Reinsve also played the title role in Trier’s The Worst Person in the World, a bracingly good performance for which she won Best Actress laurels at the Cannes Film Festival. She’s one of those actors who never seems to be acting, just drawing different aspects of her characters to the surface in a strikingly naturalistic way. That makes her the perfect leading lady for Trier, whose observational dramas are rooted in nuanced portrayals of complex emotions and interpersonal dynamics that, like the family home, feel lived-in and authentic.

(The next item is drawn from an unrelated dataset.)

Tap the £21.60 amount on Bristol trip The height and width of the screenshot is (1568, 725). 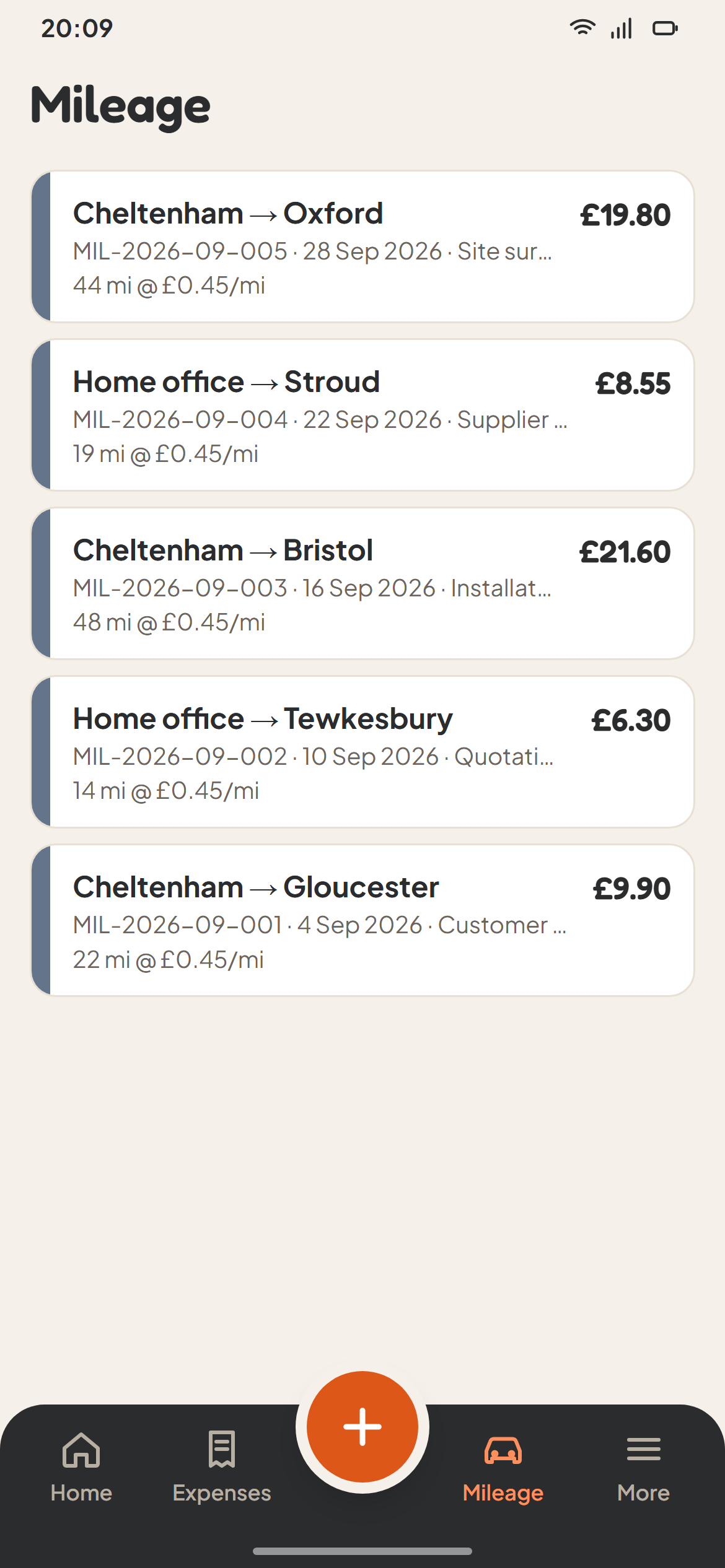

It also makes it a bit ironic that her character is an actress. After passing on an opportunity to star in her estranged father’s (Stellan Skarsgård) new film, Nora is nonplussed when he manages to cast a movie star (Elle Fanning) in a role he claims to have written for his daughter. He insists the character isn’t based on his mother despite a mountain of evidence to the contrary, including and especially the fact that the story ends with her hanging herself in the same room where his mother did decades earlier. He even plans to film the project in the family home, which belongs to him now that his ex-wife, the mother of Nora and her sister Agnes (Inga Ibsdotter Lilleaas), has died.
Gustav is a better filmmaker than father. Absent for most of his daughters’ childhoods, he expects to be welcomed back into the fold without question and can’t even compliment Nora’s acting ability without dismissing the projects she stars in: “It’s not that I hate theater,” he tells her, “I just hate watching it.” But she wants a dad, not a director, and feels that to accept the role he’s offered is to tell him it’s okay for him to enter and exit her life as he pleases. (He is a good grandpa, however, and the funniest scene of the entire movie involves him gifting his young grandson DVDs of utterly age-inappropriate movies like The Piano Teacher and Irreversible.)
Trier, one of Norway’s most accomplished filmmakers, is decidedly unsentimental. (He is Scandinavian, after all.)
Skarsgård, a titan of Scandinavian cinema whose extensive resume ranges from Breaking the Waves and Good Will Hunting to Pirates of the Caribbean and Chernobyl, plays Gustav as the kind of artist who thinks talent excuses bad behavior. He meets the highly sought-after Rachel Kemp (Fanning) by chance at a film festival and parlays her admiration for his work into a collaboration, suddenly turning his dead-in-the-water project into a Netflix production with international buzz. It feels off almost immediately. She dyes her hair brown like Nora’s and attempts a Norwegian accent, both of which feel as artificial and affected as they are. Given how genuine everything else in the movie is, the contrast is striking.
Sentimental Value is set in Oslo, as were The Worst Person in the World and two of Trier’s earlier movies, Reprise and the devastating Oslo, August 31st. All three of them were likewise co-written with longtime collaborator Eskil Vogt and starred Anders Danielsen Lie, who has a supporting role here. So while the film may not depart from Trier’s usual predilections, it does expand on them in moving ways. You don’t have to be sentimental to see the value in relationships like those explored here, both between people and the places they inhabit. A house is just a house, unless it isn’t.